Think of your body as a car: When you’re driving, you don’t really notice all the small obstacles you hit along the way, like pebbles and tiny holes, but those giant potholes sure get your attention. Similarly, you know a binge, bender or big weekend of eating will throw you off course when you’re trying to hit your weight loss goals. But what about the tiny things, those bites, licks and nibbles that seem so minuscule they couldn’t possibly count? In a way they’re not being tallied since you’re not putting them in your food journal or MyFitnessPal log — but your body sure does keep count. And just like all those tiny sources of wear and tear can add up to damage on your car, those calories you consider harmless can do a number on your diet.
Why can’t I lose weight? The most likely answer
If you’ve hit another weekend of wondering why can’t I lose weight, the answer might be snacking. I don’t mean those scheduled snacks you have that are weighed and measured, which could more accurately be called mini meals. I’m talking about the nibbles you take running between the kitchen and the living room, or the bites you take of a new protein bar because you’re just itching to try the new flavor.
Just one quarter of most protein bars, which we all know can disappear in two or three bites, clock in around 50 calories. Combine those calories with the couple almonds you munched on out of boredom and the bites you took of your boyfriend’s dinner and you could be a couple hundred calories off of what your food journal says; enough, in fact, to negate those sprint intervals you sweat through at the gym.
You have two options for fixing this and getting back on track: one, monitor yourself and make sure you’re not taking bites that will add up and throw off your calorie intake, or two, calculate your diet to include them.

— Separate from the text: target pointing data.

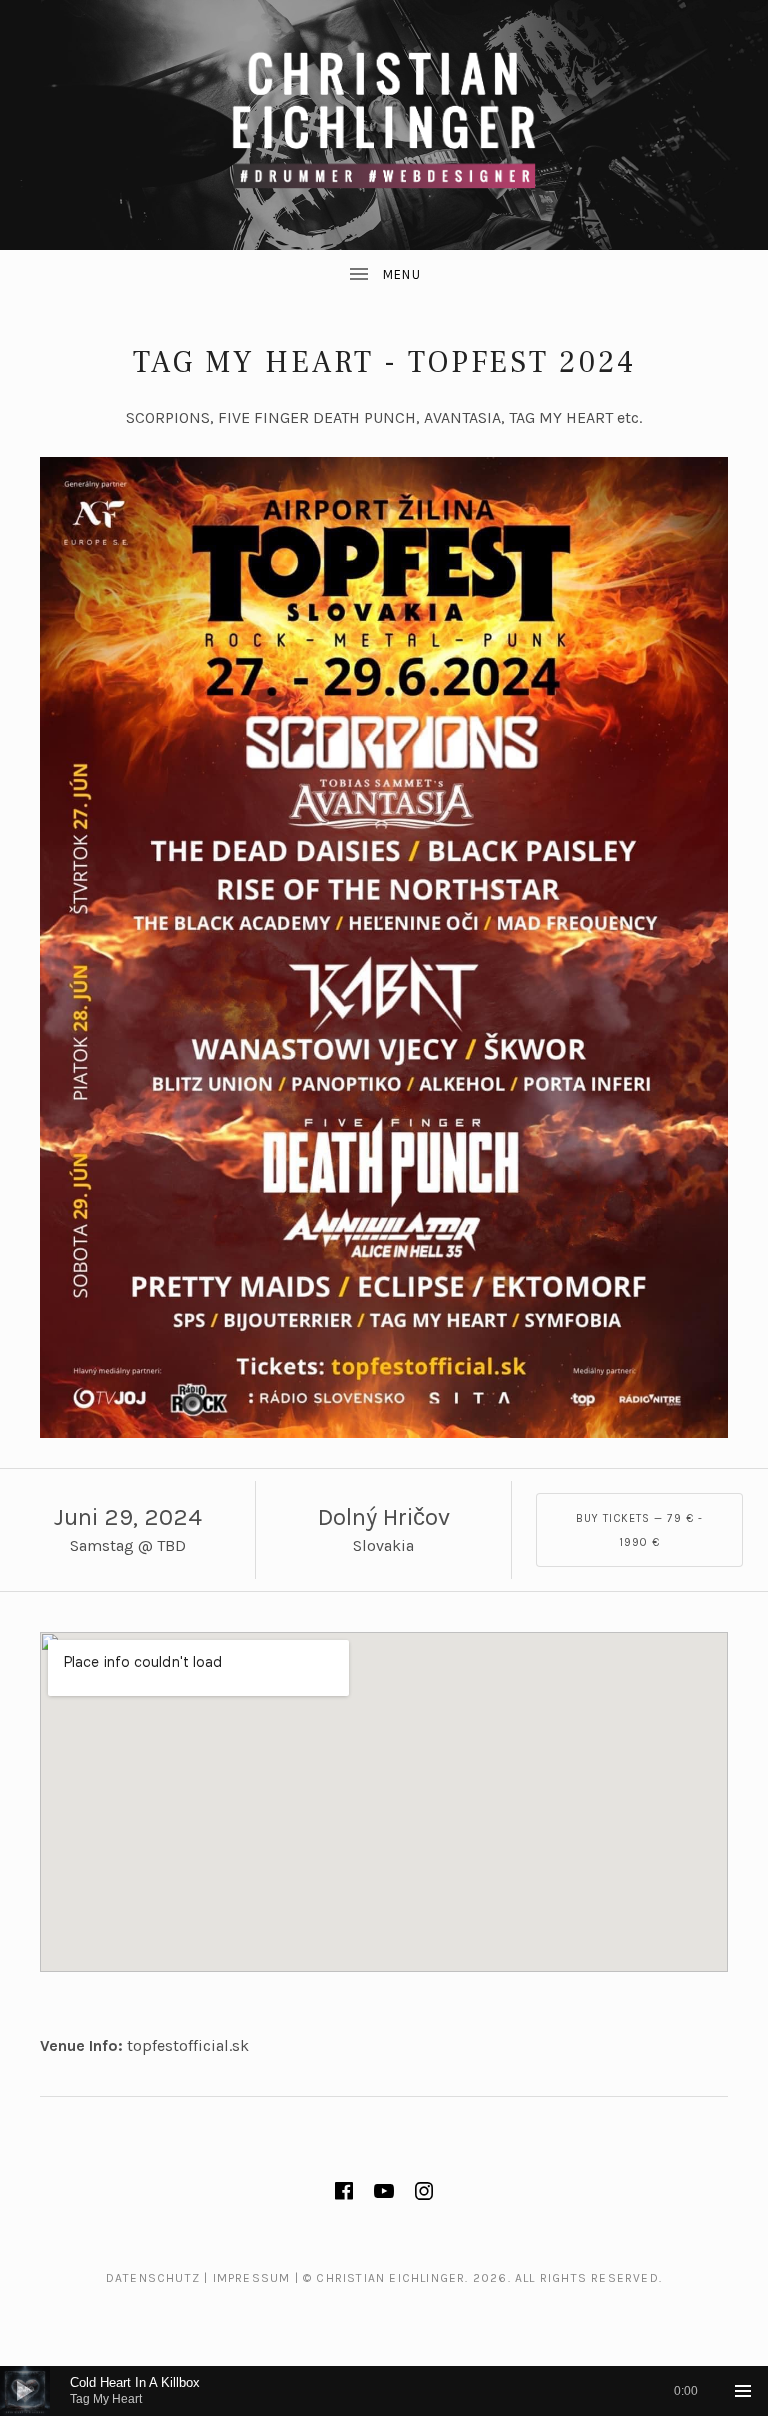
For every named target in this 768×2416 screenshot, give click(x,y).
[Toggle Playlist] (743, 2391)
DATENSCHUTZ (153, 2278)
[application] (384, 2391)
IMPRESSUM (252, 2278)
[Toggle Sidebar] (384, 275)
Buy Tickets (639, 1530)
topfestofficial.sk (188, 2045)
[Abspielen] (25, 2391)
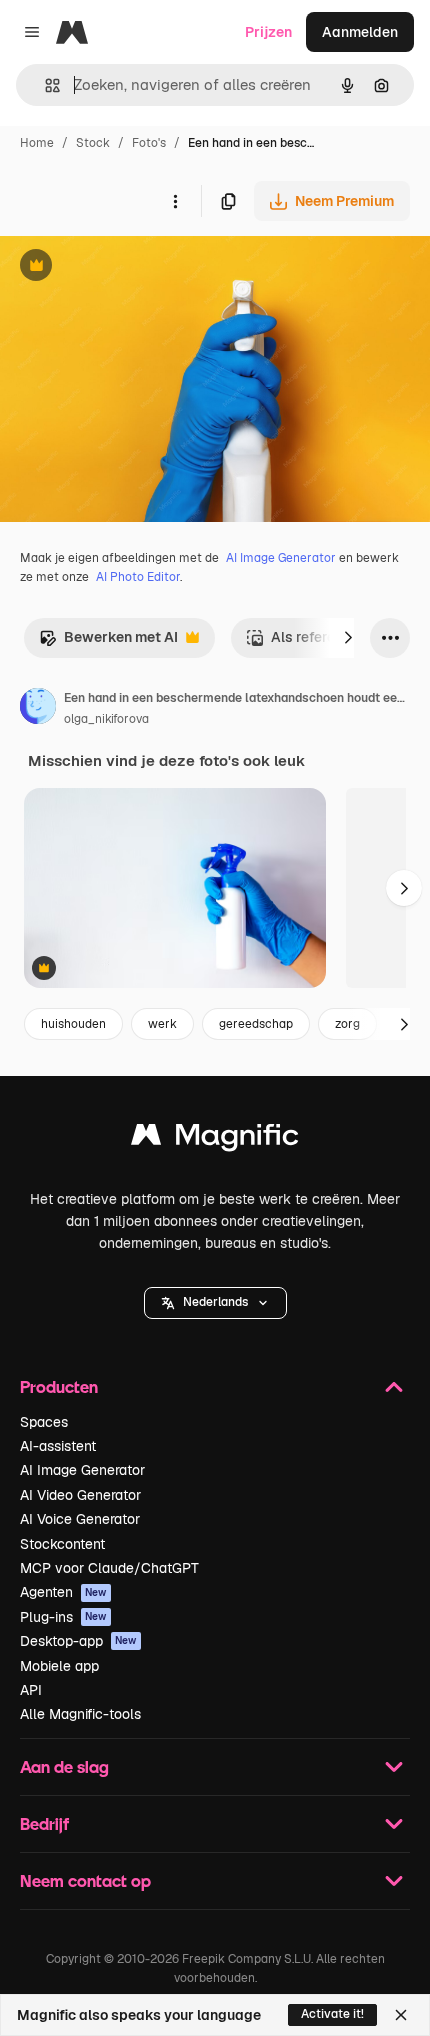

The most effective diet is the one you can stick to long-term, so if a bite here and there makes you happy, don’t force yourself to forego them. Take a couple hundred calories out of your daily diet for meals and put them towards a caloric “cushion” for a couple bites here and there. It’s not entirely accurate since you won’t know day-to-day what you’ll be snacking on or if it will change, but it will bring your calorie balance closer to where you need to be to get the scale moving again.